Database management systems (DBMSs) are the backbone for managing large volumes of data efficiently and thus play a central role in business and science today. For providing high performance, many of the most complex DBMS components such as query optimizers or schedulers involve solving non-trivial problems. To tackle such problems, very recent work has outlined a new direction of so-called learned DBMS components where core parts of DBMSs are being replaced by machine learning (ML) models which has shown to provide significant performance benefits. However, a major drawback of the current workload-driven learning approaches to enable learned DBMS components is that they not only cause very high overhead for training an ML model to replace a DBMS component but that the overhead occurs repeatedly which renders these approaches far from practical.

Hence, in this talk we present our vision to tackle the high costs and inflexibility of workload-driven learning called Learned DBMS Components 2.0. First, we introduce data-driven learning where the idea is to learn the data distribution over a complex relational schema. In contrast to workload-driven learning, no large workload has to be executed on the database to gather training data. While data-driven learning has many applications such as cardinality estimation or approximate query processing, many DBMS tasks such as physical cost estimation cannot be supported. We thus propose a second technique called zero-shot learning which is a general paradigm for learned DBMS components. Here, the idea is to train models that generalize to unseen data sets out-of-the-box.

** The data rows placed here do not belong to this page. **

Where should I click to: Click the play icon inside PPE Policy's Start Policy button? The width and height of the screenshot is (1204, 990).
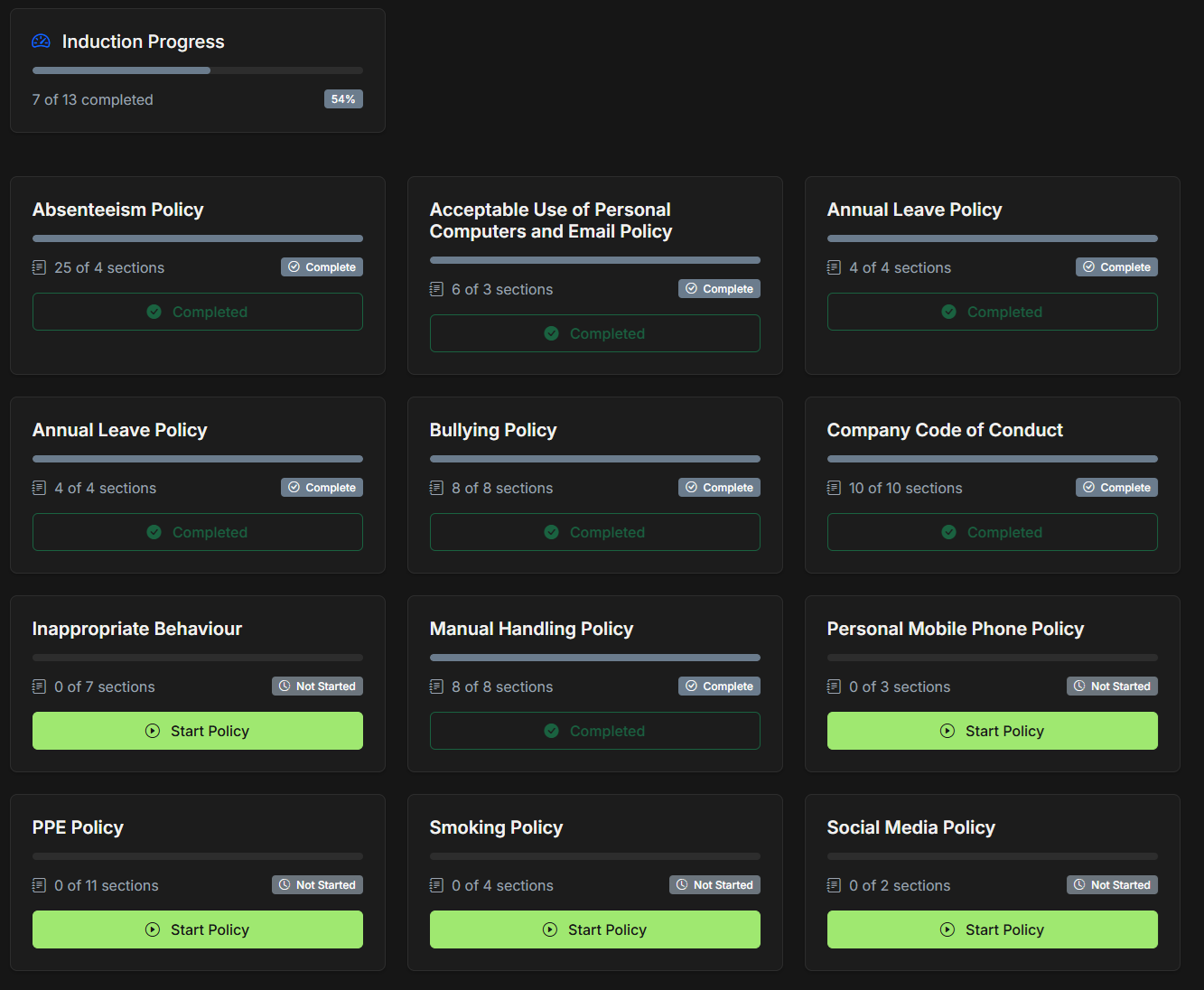pos(152,929)
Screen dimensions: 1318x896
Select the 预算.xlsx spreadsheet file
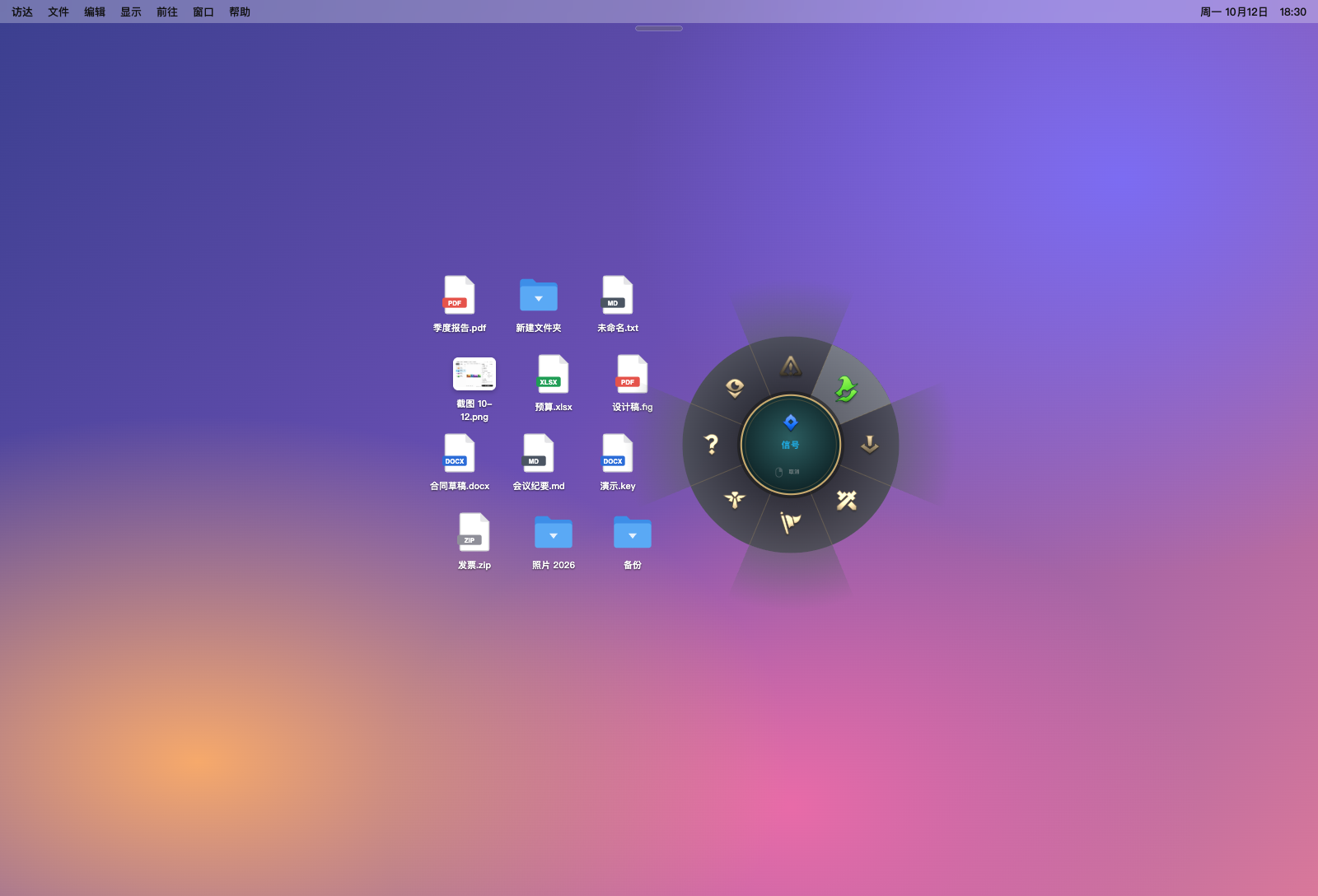tap(554, 383)
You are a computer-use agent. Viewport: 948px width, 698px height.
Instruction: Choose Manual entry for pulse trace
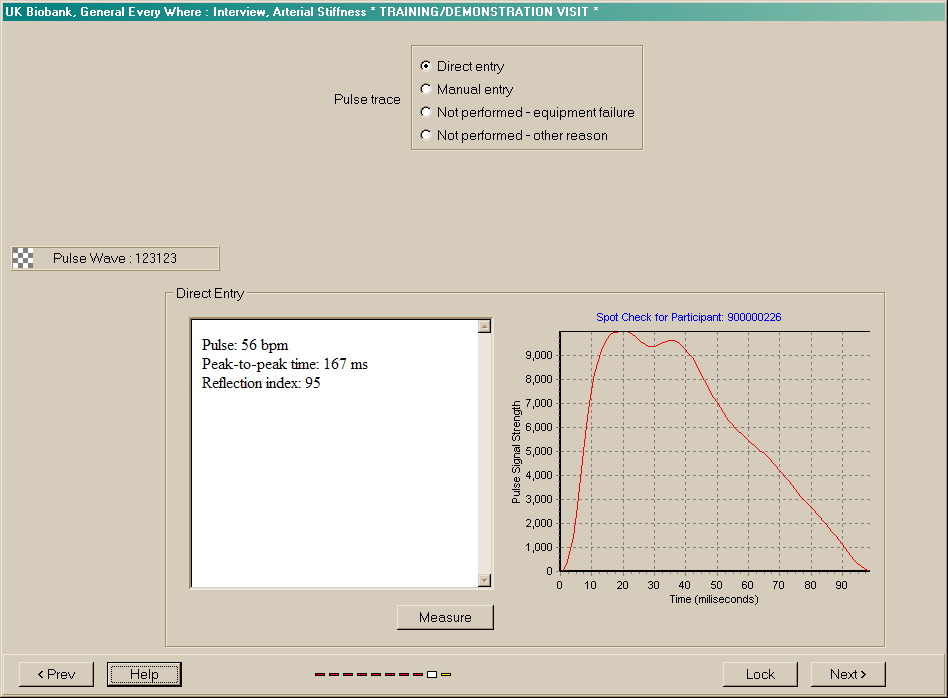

The idea is to train a model that has observed a variety of workloads on different data sets and can thus generalize. Initial results on the task of physical cost estimation suggest the feasibility of this approach. Finally, we discuss further opportunities which are enabled by zero-shot learning.

Ryan Marcus
University of Pennsylvania

17:35   W-1  13   Kepler: Robust Learning for Faster Parametric Query Optimization

Most work on parameterized query optimization (PQO) has focused on either reducing optimization time while still approaching the quality of a full run of the query optimizer. But what if you could have your cake and eat it too? This talk will present Kepler, a robust learning framework for faster parametric query optimization that both optimizes query plans faster than prior techniques and produces higher-quality query plans than DBMS optimizers. Central to our method is Row Count Evolution (RCE), a novel plan generation algorithm based on perturbations in the sub-plan cardinality space. While previous approaches require accurate cost models, we bypass this requirement by evaluating candidate plans via actual execution data and training an ML model to predict the fastest plan given parameter binding values. Our models leverage recent advances in neural network uncertainty in order to robustly predict faster plans while avoiding regressions in query performance. Joint work with Lyric Doshi, Vincent Zhuang, Gaurav Jain, Haoyu Huang, Deniz Altinbuken, Eugene Brevdo, and Campbell Fraser.